14 Nov The Hospital Is Watching You
Wall Street Journal, By Laura Landro, November 12, 2008
The next time you’re in a hospital, they may be watching you. Hospitals are increasingly relying on electronic tracking systems to keep tabs on equipment and lab specimens, and even to monitor the location of patients and staff. But the heightened surveillance is raising some safety and privacy concerns. Automatic-tracking software programs were introduced more than a decade ago to help hospitals prevent infant abductions. Now, institutions are putting electronic tags on all sorts of things, from EKG monitors and ventilators so they can readily be located in an emergency, to surgical sponges so they don’t get sewn up inside a patient.
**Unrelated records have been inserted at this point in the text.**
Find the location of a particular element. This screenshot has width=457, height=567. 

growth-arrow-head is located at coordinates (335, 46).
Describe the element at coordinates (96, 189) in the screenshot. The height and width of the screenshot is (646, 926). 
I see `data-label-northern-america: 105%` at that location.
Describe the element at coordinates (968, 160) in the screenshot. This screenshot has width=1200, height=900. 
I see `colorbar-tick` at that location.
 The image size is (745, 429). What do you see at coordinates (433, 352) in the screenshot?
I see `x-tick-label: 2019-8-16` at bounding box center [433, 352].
Some hospitals have begun tagging arriving patients to help cut waiting times in emergency rooms. Some have also begun tracking employees to help supervisors move them to understaffed areas. The growing use of tracking technology has privacy experts warning that hospitals must take steps to protect any personal data from being inadvertently released. And requiring health-care workers to wear tags raises questions about putting staffers under undue surveillance. Also, a study published this year in the Journal of the American Medical Association warned that systems using high-frequency radio waves, the most powerful of the tracking systems, could interfere with the functioning of medical devices. The signals could stop a hospital pump from operating, switch off a ventilator or interfere with a pacemaker, the researchers warned.